Van Tilburg is conducting a far more thorough examination, however, working in collaboration with a staff of three in California and ten Rapa Nui natives who are doing all of the excavation work. She is currently gearing up for the sixth scheduled dig on the island, which should run from October through November 2012.
Work so far has revealed evidence of ceremonies and very large quantities of paint; the archaeologists believe the workers painted the statues as well as their own bodies.
She found evidence of human burials nearby as well.
And recent digs have revealed just how the massive heads were carved -- some of which tower more than 30 feet in height, from base to top, and weigh more than 80 tons.
“We found over 500 stone tools. The statues were carved with different types, big heavy picks and finer basalt and obsidian tools to finish details,” she explained. Other tools were used to rub surfaces and burnish the statues. Van Tilburg found evidence of post holes as well, big enough for a tree trunk, and rope guides carved in some statues to elevate them into standing position.
But the intent of the giant sculptures, their reason for being, is still not totally clear.
“Think of China where they buried an army of standing warriors. That group was intended to be together as part of a burial feature. Here, on Easter Island, each statue is individually constructed by groups.”
A signed stone recently discovered beneath one of the heads held a petroglyph of a Polynesian style canoe, and a clue: It was meant to signify identity, Van Tilburg said.

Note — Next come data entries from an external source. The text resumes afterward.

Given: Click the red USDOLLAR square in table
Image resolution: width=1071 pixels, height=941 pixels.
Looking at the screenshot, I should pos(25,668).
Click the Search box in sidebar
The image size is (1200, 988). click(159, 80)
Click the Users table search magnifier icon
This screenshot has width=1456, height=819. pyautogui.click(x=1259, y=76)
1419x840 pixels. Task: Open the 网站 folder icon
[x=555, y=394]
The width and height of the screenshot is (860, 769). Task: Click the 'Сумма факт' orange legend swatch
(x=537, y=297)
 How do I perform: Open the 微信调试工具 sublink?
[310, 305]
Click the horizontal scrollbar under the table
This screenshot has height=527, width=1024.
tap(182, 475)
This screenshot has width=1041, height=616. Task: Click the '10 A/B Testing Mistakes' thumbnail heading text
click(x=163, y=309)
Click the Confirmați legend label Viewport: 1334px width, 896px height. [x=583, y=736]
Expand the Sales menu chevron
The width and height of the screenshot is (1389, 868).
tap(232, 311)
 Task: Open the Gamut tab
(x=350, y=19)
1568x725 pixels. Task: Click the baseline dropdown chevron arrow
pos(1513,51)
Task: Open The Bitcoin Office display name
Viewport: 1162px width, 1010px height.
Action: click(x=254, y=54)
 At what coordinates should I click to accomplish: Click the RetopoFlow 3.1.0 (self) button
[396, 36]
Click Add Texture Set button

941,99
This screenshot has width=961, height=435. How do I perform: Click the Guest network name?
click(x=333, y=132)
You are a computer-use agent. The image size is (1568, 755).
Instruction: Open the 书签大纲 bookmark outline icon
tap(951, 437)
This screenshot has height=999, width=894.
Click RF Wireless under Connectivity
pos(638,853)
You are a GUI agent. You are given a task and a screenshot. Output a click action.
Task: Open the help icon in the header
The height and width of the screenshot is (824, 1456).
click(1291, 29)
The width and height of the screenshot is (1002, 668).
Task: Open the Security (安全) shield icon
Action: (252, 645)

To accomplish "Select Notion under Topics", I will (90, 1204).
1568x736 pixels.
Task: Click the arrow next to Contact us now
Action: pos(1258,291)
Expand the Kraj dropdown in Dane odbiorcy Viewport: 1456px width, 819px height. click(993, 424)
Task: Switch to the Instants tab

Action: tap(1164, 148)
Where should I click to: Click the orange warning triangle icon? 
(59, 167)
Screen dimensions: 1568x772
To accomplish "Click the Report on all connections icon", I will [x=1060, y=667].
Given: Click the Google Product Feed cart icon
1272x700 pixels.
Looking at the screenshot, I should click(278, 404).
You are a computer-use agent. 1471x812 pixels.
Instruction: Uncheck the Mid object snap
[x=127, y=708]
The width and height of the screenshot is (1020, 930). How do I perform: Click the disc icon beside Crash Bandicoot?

“It was meant to identify that statue either to a family group of people or a subgroup, either carvers or the family unit the carvers came from, or beyond that, to the chief,” she told FoxNews.com. The giant sculptures were most likely relatives and not guardians, in other words.
Later sculptures were far more realistic and individualistic, she noted, which also reveals something about the changing culture, as native peoples moved from highly controlled fiefdoms to a society allowing for more individual expression.
“It’s always important to get beneath the surface of things,” she said.